The price of electricity in South Africa is guaranteed to escalate with 8% in 2014 and is amongst the most expensive in the world. Protek has been providing air cooling using water for the last 30 years and suddenly, it becomes a more affordable option to cool buildings with air.

This is mainly because the capital and operational costs for evaporative cooling is lower than for conventional air-conditioning and it is getting cheaper.

Comfort

We design our air cooling to provide our customers with 24 °C air at around 60% relative humidity. What we really want to know is for how many hours per year would our evaporative coolers result in temperatures above this design condition.

Lower the temperature

To achieve the target temperatures, it is not enough to just evaporate water into air. Protek has a two stage cooling process that can lower the air by another 2 °C below wet bulb.

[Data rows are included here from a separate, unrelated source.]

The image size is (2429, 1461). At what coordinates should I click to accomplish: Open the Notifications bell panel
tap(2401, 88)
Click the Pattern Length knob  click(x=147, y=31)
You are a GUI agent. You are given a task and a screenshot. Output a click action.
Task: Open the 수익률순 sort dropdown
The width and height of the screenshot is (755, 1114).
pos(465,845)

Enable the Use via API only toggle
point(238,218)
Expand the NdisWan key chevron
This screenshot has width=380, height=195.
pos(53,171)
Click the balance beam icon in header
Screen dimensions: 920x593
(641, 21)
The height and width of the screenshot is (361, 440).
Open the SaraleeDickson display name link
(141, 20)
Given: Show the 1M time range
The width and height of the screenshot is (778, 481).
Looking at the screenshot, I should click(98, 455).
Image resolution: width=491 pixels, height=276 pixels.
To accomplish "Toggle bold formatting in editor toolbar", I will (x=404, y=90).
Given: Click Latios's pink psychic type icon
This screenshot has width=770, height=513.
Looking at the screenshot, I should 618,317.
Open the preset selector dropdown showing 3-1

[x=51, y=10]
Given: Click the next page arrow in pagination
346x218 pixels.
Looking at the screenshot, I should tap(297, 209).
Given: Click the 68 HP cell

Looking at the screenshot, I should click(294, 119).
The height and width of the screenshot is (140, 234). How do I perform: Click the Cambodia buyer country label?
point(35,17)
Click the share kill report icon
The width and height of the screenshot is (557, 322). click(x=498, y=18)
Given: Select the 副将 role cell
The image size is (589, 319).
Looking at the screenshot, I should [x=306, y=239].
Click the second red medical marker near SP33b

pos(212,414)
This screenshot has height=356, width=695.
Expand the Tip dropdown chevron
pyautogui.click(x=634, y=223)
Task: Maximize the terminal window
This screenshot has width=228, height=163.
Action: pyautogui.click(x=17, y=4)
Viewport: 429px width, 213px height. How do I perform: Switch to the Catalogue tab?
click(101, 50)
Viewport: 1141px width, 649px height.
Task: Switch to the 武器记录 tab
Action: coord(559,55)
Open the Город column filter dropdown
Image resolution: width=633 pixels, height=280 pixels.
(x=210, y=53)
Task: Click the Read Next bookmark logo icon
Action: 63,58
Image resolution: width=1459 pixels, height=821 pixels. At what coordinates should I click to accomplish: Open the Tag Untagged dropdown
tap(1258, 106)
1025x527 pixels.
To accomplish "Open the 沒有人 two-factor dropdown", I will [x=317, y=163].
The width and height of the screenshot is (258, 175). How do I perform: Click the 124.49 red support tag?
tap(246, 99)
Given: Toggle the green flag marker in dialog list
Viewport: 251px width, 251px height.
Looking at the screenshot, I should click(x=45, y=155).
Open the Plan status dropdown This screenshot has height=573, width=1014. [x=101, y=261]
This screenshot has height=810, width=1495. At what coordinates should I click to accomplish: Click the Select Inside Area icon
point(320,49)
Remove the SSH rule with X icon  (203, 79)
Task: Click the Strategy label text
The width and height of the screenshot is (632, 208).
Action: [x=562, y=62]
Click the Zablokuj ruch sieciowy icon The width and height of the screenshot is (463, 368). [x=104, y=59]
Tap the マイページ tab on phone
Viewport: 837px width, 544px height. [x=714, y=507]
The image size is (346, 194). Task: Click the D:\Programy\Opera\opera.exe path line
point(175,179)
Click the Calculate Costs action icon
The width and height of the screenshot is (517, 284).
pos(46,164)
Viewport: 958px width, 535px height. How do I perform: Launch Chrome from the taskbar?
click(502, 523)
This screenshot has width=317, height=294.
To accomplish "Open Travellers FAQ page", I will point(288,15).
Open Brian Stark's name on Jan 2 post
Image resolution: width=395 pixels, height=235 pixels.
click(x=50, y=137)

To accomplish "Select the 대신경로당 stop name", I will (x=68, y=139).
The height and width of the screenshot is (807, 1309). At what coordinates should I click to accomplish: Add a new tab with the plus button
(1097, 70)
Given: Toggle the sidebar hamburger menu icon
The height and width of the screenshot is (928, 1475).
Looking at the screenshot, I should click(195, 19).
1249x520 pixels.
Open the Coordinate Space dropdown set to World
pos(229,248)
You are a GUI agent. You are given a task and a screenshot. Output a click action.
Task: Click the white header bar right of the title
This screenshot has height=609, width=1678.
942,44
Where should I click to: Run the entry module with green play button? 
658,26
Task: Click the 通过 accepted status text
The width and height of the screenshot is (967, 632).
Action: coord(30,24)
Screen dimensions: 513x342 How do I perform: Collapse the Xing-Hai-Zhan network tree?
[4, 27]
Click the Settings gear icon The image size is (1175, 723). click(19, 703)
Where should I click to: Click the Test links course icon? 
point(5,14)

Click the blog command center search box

This might not sound like much, but in a world where our ambient wet bulb temperatures vary between 17 and 21 °C (excluding the lowveld and KZN coastal areas) it results in a feasible design for acceptable room temperatures around 23 to 25 °C.

Energy availability

The amount of KVA you can get in South Africa is limited by the ability of the national provider to provide you and this is becoming more limited. Many large complexes today are limited by the KVA allocated to them by Eskom. Even if you have more money, you cannot get more electricity.

Challenges

Using water to cool air lowers cost and is more energy friendly, but nobody can control the relative humidity, which affects the amount of cooling you can get from air. The real challenge is therefore control.

To control the process, you need to look at historical figures so that customers can get an idea of how their air conditioning would have performed in years before.

So what is interesting is that in Brackenfell in 2012, two stage evaporative cooling would for 23 hours in that year, have had resulting temperatures of above 21.4 °C while the external temperature was above 22.3 °C.

To put that in perspective, it means that for 23 hours in the total year, the evaporative cooler would have produced temperatures that were too high for human comfort. That is less than 1 day per year.


Figure 1: Tdb vs temperatures provided by the evaporative cooler for Brackenfell (Western Cape) for 2013.

(Y-axis = T ambient dry bulb; X-axis is temp from 2 stage evap cooler;body is hours per annum)

Demonstrating control

Evaporative cooling has progressed from swamp coolers where satisfying customer comfort requirements was a hit and miss affair. As this article shows, it is now possible to use real world historical data to calculate the efficiency of two stage evaporative cooling.

In figure 1, it is shown that two stage evaporative cooling will exceed 26 °C room temperature for 23 hours over a 4 summers period (which is 5.75 hours per year). Additionally, for 70 hours per 4 years, the temperature will be above 25 °C (17.5 hours per year) and a total of 11 days above 24 °C (2.75 days per year).

Single stage evaporative cooling will exceed 24 °C for 32 days per year.



Figure 2 Two dimensional histogram of evaporative cooling unit temperatures vs. ambient dry bulb temperatures.